L'Aquila, odore e sapore cattivi: nell'acqua tracce di toluene
ma «potabilità mai a rischio»

Sabato 20 Maggio 2017 di Stefano Dascoli
L'Aquila, odore e sapore cattivi: nell'acqua tracce di toluene ma «potabilità mai a rischio»
L'AQUILA - È stato l'ormai famigerato toluene a provocare cattivo odore e sapore nell'acqua che è sgorgata dai rubinetti aquilani tra il 5 e l'8 maggio, praticamente in corrispondenza con l'emergenza che ha paralizzato per dodici ore il Teramano. La questione è molto simile tra i due territori: è il toluene ad aver provocato la sospensione dell'erogazione nel Teramano, cosa che invece non è accaduta nell'Aquilano perché le concentrazioni della sostanza non hanno mai messo in pericolo la potabilità. Quindi, insomma, solo una questione di cattivo gusto e odore. Per evitare che simili episodi possano ripetersi, la Gran Sasso Acqua ha inviato una diffida a Strada dei Parchi e al Ministero: la convinzione, come spiega il direttore tecnico Aurelio Melaragni, è che la sostanza possa provenire dai lavori effettuati in alcune gallerie autostradali. Il Ministero ha già risposto alla sollecitazione chiedendo una dettagliata relazione. E' stato il Forum abruzzese dei Movimenti per l'acqua, in tandem con Soa (stazione ornitologica) a diffondere i documenti reperiti attraverso l'accesso agli atti. Dagli stessi (referti Arta e Gsa) si evince che «tracce di toluene sono state riscontrate anche all'Aquila nei campioni di acqua del 5 e dell'8 maggio. Inoltre nelle acque dei laboratori Infn, a scarico, il 12 maggio è ricomparso in tracce anche l'1,2,4 maggio trimetilbenzene. La Asl dell'Aquila, al contrario di quanto avvenuto nel Teramano si legge in una nota -, non pare aver attivato un controllo specifico e rafforzato sul Gran Sasso, nonostante fosse noto l'avvio dei cantieri di verniciatura nei tunnel. Non ha fatto prelievi specifici neanche il 5 o il 6 maggio quando ormai vi erano plurime segnalazioni di cattivi odori pubblicate anche dalla stampa.

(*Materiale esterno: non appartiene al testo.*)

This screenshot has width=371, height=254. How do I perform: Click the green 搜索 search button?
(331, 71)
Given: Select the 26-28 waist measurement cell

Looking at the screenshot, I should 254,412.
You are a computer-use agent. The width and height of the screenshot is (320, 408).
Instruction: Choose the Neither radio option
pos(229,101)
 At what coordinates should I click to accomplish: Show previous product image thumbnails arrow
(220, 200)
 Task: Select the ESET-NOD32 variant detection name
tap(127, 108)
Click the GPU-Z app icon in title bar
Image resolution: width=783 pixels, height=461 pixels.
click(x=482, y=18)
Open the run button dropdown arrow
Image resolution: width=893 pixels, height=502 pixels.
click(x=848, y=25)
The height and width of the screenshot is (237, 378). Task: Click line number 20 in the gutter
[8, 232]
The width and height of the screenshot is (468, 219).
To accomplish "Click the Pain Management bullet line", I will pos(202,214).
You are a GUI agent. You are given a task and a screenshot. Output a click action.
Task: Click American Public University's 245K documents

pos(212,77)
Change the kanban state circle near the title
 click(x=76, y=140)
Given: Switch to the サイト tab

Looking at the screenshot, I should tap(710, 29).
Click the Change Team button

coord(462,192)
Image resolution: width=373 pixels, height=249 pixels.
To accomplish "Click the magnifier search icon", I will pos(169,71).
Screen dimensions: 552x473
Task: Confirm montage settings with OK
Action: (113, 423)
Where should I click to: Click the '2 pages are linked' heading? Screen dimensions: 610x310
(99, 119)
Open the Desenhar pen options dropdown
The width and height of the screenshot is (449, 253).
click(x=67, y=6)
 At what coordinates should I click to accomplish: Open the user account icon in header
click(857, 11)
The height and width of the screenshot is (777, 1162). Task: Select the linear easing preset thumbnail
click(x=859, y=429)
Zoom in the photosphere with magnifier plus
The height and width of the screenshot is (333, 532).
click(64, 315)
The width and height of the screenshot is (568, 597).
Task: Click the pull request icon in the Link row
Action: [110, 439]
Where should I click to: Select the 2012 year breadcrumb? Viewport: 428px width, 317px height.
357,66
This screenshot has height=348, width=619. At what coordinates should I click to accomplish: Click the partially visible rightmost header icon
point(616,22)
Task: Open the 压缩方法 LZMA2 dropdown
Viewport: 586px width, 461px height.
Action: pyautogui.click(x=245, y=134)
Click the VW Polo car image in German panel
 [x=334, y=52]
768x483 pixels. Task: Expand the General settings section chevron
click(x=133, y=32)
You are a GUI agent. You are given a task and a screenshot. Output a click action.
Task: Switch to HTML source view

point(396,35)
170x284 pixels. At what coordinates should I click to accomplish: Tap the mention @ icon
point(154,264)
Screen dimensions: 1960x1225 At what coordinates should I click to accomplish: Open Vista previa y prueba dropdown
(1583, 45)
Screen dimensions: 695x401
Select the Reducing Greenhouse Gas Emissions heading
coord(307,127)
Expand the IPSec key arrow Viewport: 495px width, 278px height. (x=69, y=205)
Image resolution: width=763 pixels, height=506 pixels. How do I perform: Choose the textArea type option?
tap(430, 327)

Gli unici cinque prelievi sono relativi all'8 maggio e solo su uno di questi è stata fatta una ricerca allargata ad alcune altre sostanze rilevando tracce di toluene (0,2 microgrammi/litro nel campione 2284 raccolto a Bagno grande). Nessun campione è stato raccolto alla sorgente. Invece la Gran Sasso Acque risulta aver svolto due campionamenti il giorno 5 maggio alla sorgente del Gran Sasso. Uno con pochissimi parametri ricercati, l'altro con un numero maggiore e in cui è stata riscontrata la presenza di Toluene a 0,66 microgrammi/litro. Valori bassi, ben sotto i limiti sia per la potabilità sia per gli aspetti ambientali, che però testimoniano la pervasività a livello dell'intero Gran Sasso dei rischi che corre la risorsa acqua». Melaragni, dal canto suo, conferma che il toluene rintracciato è al di sotto delle soglie pericolose: «L'acqua è sempre stata potabile. Siamo sicuri quasi al 100% che la presenza della sostanza dipenda da alcuni lavori nelle gallerie autostradali. I prelievi sono stati condotti assieme all'Asl: non è stato preso alcun provvedimento proprio per evitare di scatenare il panico. Abbiamo inoltrato due lettere di diffida».